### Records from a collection
····················

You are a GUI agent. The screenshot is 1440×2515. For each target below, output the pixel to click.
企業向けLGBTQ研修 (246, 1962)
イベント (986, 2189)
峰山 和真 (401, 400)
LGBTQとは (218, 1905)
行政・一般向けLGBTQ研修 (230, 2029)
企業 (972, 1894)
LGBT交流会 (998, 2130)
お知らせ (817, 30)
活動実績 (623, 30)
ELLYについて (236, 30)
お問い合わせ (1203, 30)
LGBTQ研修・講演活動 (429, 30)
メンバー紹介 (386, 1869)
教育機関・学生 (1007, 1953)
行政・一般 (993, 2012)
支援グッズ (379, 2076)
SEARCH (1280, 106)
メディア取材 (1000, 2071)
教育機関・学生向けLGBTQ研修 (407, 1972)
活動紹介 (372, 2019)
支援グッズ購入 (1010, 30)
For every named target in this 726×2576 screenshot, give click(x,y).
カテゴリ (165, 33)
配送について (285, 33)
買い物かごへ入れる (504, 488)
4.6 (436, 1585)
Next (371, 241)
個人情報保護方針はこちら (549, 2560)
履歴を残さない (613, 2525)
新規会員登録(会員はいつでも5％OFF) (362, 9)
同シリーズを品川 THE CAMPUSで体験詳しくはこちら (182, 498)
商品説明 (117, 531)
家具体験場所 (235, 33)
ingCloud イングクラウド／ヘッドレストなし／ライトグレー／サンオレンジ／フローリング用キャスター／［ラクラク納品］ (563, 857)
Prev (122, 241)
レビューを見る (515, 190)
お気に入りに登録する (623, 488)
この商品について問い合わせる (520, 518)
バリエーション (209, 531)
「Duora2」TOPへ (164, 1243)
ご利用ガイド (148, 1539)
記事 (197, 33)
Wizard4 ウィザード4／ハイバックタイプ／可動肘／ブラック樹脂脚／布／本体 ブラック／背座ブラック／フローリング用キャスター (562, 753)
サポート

····················

### GOAL OF THE EXERCISE
Count the lines in the material above that contain the string "フローリング用キャスター", and give only the number.

### WRITTEN RESPONSE
2